• [About this exercise]:
Your output should repeat each record below with no differences.

• [Pixel coordinate grounding data]:
========

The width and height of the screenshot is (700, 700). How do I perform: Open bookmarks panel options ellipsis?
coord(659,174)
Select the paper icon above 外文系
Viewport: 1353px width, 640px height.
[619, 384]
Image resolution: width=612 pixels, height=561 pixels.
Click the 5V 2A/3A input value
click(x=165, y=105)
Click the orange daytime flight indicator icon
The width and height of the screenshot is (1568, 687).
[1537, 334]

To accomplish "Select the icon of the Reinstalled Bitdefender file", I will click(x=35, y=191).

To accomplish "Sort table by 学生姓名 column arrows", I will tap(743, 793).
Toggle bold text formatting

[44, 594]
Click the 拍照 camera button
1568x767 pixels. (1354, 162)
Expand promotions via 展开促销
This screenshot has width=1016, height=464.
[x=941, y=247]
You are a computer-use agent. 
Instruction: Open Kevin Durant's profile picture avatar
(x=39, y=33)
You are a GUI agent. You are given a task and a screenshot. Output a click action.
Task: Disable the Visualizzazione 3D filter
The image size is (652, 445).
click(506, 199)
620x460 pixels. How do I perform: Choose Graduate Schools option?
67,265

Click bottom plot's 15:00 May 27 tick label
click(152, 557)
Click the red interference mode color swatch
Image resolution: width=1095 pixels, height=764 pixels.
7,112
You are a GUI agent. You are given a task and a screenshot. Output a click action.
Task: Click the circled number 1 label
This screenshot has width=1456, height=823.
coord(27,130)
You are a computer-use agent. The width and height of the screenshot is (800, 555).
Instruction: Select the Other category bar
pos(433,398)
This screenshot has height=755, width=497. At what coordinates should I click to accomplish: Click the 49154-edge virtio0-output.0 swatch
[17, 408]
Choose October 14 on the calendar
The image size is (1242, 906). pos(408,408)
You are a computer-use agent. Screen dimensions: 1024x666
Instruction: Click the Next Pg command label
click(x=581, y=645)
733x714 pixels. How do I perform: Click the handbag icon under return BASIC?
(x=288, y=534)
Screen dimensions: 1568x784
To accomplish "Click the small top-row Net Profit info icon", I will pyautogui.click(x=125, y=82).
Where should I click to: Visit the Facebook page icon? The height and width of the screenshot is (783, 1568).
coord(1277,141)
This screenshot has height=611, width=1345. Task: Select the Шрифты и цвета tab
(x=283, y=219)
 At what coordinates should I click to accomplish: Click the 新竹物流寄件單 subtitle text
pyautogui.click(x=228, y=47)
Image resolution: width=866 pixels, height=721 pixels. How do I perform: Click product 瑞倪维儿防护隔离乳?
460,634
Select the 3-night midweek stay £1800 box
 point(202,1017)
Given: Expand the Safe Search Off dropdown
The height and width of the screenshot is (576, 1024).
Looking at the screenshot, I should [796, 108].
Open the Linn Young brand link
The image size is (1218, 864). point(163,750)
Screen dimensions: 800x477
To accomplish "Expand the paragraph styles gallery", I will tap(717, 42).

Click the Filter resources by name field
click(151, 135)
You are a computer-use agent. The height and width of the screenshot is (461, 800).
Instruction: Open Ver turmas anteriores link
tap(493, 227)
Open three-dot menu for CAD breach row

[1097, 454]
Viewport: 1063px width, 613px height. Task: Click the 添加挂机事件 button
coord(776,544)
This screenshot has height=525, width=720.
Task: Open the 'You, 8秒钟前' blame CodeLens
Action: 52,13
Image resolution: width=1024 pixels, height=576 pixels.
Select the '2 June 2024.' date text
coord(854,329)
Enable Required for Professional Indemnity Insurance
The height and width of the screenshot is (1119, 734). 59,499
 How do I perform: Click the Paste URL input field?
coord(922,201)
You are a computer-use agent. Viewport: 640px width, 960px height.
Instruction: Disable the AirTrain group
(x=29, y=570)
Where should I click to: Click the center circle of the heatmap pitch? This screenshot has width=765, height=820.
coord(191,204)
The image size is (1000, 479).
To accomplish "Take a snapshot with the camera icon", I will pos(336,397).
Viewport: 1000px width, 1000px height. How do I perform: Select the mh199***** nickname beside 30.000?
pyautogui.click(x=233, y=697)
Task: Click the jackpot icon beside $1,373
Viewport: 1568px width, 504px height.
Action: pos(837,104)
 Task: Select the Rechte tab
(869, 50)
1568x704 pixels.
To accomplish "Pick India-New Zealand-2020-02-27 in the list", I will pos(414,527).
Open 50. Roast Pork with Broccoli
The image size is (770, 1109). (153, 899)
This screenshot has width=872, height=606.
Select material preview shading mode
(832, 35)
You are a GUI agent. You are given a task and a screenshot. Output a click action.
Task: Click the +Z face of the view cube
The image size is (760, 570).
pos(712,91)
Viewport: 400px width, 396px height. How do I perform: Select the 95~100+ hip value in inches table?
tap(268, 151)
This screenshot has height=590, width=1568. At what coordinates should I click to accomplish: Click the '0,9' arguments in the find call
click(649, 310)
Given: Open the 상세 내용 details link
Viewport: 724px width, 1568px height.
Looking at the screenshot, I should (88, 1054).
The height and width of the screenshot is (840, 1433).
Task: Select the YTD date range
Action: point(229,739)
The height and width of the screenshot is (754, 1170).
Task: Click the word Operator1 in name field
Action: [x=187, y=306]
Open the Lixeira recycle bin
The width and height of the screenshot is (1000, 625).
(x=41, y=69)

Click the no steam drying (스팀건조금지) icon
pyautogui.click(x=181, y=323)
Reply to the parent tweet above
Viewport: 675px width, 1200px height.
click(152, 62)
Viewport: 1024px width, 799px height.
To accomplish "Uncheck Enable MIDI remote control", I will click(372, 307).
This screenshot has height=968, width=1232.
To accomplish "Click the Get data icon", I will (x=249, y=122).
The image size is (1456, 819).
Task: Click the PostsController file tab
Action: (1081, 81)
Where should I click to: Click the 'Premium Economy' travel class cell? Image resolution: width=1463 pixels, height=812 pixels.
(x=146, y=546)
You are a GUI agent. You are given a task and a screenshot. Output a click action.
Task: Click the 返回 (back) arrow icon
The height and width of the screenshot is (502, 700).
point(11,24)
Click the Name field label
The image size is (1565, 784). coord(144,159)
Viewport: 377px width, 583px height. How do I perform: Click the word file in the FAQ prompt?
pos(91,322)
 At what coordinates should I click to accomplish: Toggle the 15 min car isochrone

========

• [Task response]:
The width and height of the screenshot is (700, 700). How do I perform: Open bookmarks panel options ellipsis?
coord(659,174)
Select the paper icon above 外文系
Viewport: 1353px width, 640px height.
[619, 384]
Image resolution: width=612 pixels, height=561 pixels.
Click the 5V 2A/3A input value
click(x=165, y=105)
Click the orange daytime flight indicator icon
The width and height of the screenshot is (1568, 687).
[1537, 334]

To accomplish "Select the icon of the Reinstalled Bitdefender file", I will click(x=35, y=191).

To accomplish "Sort table by 学生姓名 column arrows", I will tap(743, 793).
Toggle bold text formatting

[44, 594]
Click the 拍照 camera button
1568x767 pixels. (1354, 162)
Expand promotions via 展开促销
This screenshot has width=1016, height=464.
[x=941, y=247]
You are a computer-use agent. 
Instruction: Open Kevin Durant's profile picture avatar
(x=39, y=33)
You are a GUI agent. You are given a task and a screenshot. Output a click action.
Task: Disable the Visualizzazione 3D filter
The image size is (652, 445).
click(506, 199)
620x460 pixels. How do I perform: Choose Graduate Schools option?
67,265

Click bottom plot's 15:00 May 27 tick label
click(152, 557)
Click the red interference mode color swatch
Image resolution: width=1095 pixels, height=764 pixels.
7,112
You are a GUI agent. You are given a task and a screenshot. Output a click action.
Task: Click the circled number 1 label
This screenshot has width=1456, height=823.
coord(27,130)
You are a computer-use agent. The width and height of the screenshot is (800, 555).
Instruction: Select the Other category bar
pos(433,398)
This screenshot has height=755, width=497. At what coordinates should I click to accomplish: Click the 49154-edge virtio0-output.0 swatch
[17, 408]
Choose October 14 on the calendar
The image size is (1242, 906). pos(408,408)
You are a computer-use agent. Screen dimensions: 1024x666
Instruction: Click the Next Pg command label
click(x=581, y=645)
733x714 pixels. How do I perform: Click the handbag icon under return BASIC?
(x=288, y=534)
Screen dimensions: 1568x784
To accomplish "Click the small top-row Net Profit info icon", I will pyautogui.click(x=125, y=82).
Where should I click to: Visit the Facebook page icon? The height and width of the screenshot is (783, 1568).
coord(1277,141)
This screenshot has height=611, width=1345. Task: Select the Шрифты и цвета tab
(x=283, y=219)
 At what coordinates should I click to accomplish: Click the 新竹物流寄件單 subtitle text
pyautogui.click(x=228, y=47)
Image resolution: width=866 pixels, height=721 pixels. How do I perform: Click product 瑞倪维儿防护隔离乳?
460,634
Select the 3-night midweek stay £1800 box
 point(202,1017)
Given: Expand the Safe Search Off dropdown
The height and width of the screenshot is (576, 1024).
Looking at the screenshot, I should [796, 108].
Open the Linn Young brand link
The image size is (1218, 864). point(163,750)
Screen dimensions: 800x477
To accomplish "Expand the paragraph styles gallery", I will tap(717, 42).

Click the Filter resources by name field
click(151, 135)
You are a computer-use agent. The height and width of the screenshot is (461, 800).
Instruction: Open Ver turmas anteriores link
tap(493, 227)
Open three-dot menu for CAD breach row

[1097, 454]
Viewport: 1063px width, 613px height. Task: Click the 添加挂机事件 button
coord(776,544)
This screenshot has height=525, width=720.
Task: Open the 'You, 8秒钟前' blame CodeLens
Action: 52,13
Image resolution: width=1024 pixels, height=576 pixels.
Select the '2 June 2024.' date text
coord(854,329)
Enable Required for Professional Indemnity Insurance
The height and width of the screenshot is (1119, 734). 59,499
 How do I perform: Click the Paste URL input field?
coord(922,201)
You are a computer-use agent. Viewport: 640px width, 960px height.
Instruction: Disable the AirTrain group
(x=29, y=570)
Where should I click to: Click the center circle of the heatmap pitch? This screenshot has width=765, height=820.
coord(191,204)
The image size is (1000, 479).
To accomplish "Take a snapshot with the camera icon", I will pos(336,397).
Viewport: 1000px width, 1000px height. How do I perform: Select the mh199***** nickname beside 30.000?
pyautogui.click(x=233, y=697)
Task: Click the jackpot icon beside $1,373
Viewport: 1568px width, 504px height.
Action: pos(837,104)
 Task: Select the Rechte tab
(869, 50)
1568x704 pixels.
To accomplish "Pick India-New Zealand-2020-02-27 in the list", I will pos(414,527).
Open 50. Roast Pork with Broccoli
The image size is (770, 1109). (153, 899)
This screenshot has width=872, height=606.
Select material preview shading mode
(832, 35)
You are a GUI agent. You are given a task and a screenshot. Output a click action.
Task: Click the +Z face of the view cube
The image size is (760, 570).
pos(712,91)
Viewport: 400px width, 396px height. How do I perform: Select the 95~100+ hip value in inches table?
tap(268, 151)
This screenshot has height=590, width=1568. At what coordinates should I click to accomplish: Click the '0,9' arguments in the find call
click(649, 310)
Given: Open the 상세 내용 details link
Viewport: 724px width, 1568px height.
Looking at the screenshot, I should (88, 1054).
The height and width of the screenshot is (840, 1433).
Task: Select the YTD date range
Action: point(229,739)
The height and width of the screenshot is (754, 1170).
Task: Click the word Operator1 in name field
Action: [x=187, y=306]
Open the Lixeira recycle bin
The width and height of the screenshot is (1000, 625).
(x=41, y=69)

Click the no steam drying (스팀건조금지) icon
pyautogui.click(x=181, y=323)
Reply to the parent tweet above
Viewport: 675px width, 1200px height.
click(152, 62)
Viewport: 1024px width, 799px height.
To accomplish "Uncheck Enable MIDI remote control", I will click(372, 307).
This screenshot has height=968, width=1232.
To accomplish "Click the Get data icon", I will (x=249, y=122).
The image size is (1456, 819).
Task: Click the PostsController file tab
Action: (1081, 81)
Where should I click to: Click the 'Premium Economy' travel class cell? Image resolution: width=1463 pixels, height=812 pixels.
(x=146, y=546)
You are a GUI agent. You are given a task and a screenshot. Output a click action.
Task: Click the 返回 (back) arrow icon
The height and width of the screenshot is (502, 700).
point(11,24)
Click the Name field label
The image size is (1565, 784). coord(144,159)
Viewport: 377px width, 583px height. How do I perform: Click the word file in the FAQ prompt?
pos(91,322)
 At what coordinates should I click to accomplish: Toggle the 15 min car isochrone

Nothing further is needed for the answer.